Reich-Ranicki ha visto en él “un conocedor del mundo ajeno al mundo”. Desde luego se mantuvo refractario a la literatura contemporánea casi al completo; se le reconoce el rigor y la disciplina del artista, el atractivo del austríaco y, con sus palabras, un oído fino para los tonos intermedios, pero es difícil también pasar por alto una cierta falta de seriedad, o la comicidad no buscada. Su periodismo, sobre esto, lleva toda la ganga ‘feudal’ de la idea del mundo que se fue formando. En los artículos está, como era previsible, el tema que atraviesa de extremo a extremo su obra, el de la vida malgastada, la de los judíos llegados del este y establecidos como pueden en Berlín, entrañables outsiders, irresueltos y fracasados, la de los delincuentes, las prostitutas. Hay como un sol ácido sobre una ciudad que no quiere, un Berlín que también es el de Döblin y el de la resaca del expresionismo. El cronista penetra en el corazón del Moloch, pero parte de su ser se queda fuera. Es imposible que un hombre así viviera a gusto en su época, que, tarde o temprano, no derivara hacia la regresión.

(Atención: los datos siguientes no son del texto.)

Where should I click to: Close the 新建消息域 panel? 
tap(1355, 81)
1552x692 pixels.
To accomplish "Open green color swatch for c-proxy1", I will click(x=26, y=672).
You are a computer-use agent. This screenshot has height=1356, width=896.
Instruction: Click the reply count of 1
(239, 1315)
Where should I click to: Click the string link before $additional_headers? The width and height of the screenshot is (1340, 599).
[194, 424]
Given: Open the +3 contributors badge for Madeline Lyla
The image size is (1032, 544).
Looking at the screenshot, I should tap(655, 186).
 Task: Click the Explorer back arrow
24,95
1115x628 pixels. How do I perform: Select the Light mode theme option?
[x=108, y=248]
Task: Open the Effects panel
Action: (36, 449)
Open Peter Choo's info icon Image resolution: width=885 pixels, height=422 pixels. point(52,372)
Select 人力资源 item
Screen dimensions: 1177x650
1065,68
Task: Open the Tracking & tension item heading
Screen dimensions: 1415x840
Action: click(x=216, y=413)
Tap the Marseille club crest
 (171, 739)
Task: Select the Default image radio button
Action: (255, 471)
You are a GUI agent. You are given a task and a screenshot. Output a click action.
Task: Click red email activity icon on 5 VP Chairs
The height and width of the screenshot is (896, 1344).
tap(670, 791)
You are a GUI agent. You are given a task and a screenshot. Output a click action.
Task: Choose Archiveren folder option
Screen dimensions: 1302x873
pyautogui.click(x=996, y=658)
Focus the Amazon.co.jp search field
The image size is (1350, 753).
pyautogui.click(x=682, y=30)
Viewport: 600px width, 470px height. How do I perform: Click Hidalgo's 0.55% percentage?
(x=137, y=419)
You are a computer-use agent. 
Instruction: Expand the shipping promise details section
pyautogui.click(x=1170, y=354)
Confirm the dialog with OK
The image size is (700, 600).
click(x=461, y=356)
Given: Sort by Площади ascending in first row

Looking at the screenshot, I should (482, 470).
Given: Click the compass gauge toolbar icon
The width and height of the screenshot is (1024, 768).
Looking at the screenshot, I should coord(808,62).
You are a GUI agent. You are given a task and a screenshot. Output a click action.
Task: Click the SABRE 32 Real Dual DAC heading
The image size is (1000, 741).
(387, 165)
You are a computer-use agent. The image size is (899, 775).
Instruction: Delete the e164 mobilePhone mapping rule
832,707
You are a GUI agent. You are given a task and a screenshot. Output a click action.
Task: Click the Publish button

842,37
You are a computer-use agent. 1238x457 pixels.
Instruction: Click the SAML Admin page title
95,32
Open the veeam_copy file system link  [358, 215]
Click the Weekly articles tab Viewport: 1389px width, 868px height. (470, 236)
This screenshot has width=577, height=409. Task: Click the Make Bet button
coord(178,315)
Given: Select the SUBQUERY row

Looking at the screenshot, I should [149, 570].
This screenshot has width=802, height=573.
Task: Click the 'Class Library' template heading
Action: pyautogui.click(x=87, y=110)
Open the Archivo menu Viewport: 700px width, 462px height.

El patrón formal rothiano es el del alfabeto morse; a las rayas de la descripción les siguen los puntos del comentario, escéptico y sin ilusiones. También por ello las Escenas de la vida burguesa se nos atragantan. El épico Roth acusa bajones; no es de los menores este Perlefter timorato, encastrado en un acontecer al que no se acaba de dar espesor, pelele en un flujo apresurado de ambientes y personajes. Las narraciones están también subtendidas por la ironía, que sin embargo queda muy chusca si la contrastamos con la soberanía social de las narraciones de otro dinosaurio de la Viena de antaño, Heimito von Doderer.
La democracia parlamentaria implantada cuando se desplomó la Alemania del kaiser presenció muchos anacronismos; uno de ellos fue Roth. Los dos libros, sobre todo el segundo, son de un momento de incertidumbre profesional y vital de Roth, un hombre que buscaba desesperadamente sus atributos. “Yo no hago comentarios divertidos. Yo dibujo el rostro del tiempo”, escribe en 1929. Al final sólo tenía una palabra para aquel tiempo, el de su vida: ekelhaft (repugnante). Noblemente, él mismo se retiró con el alcohol.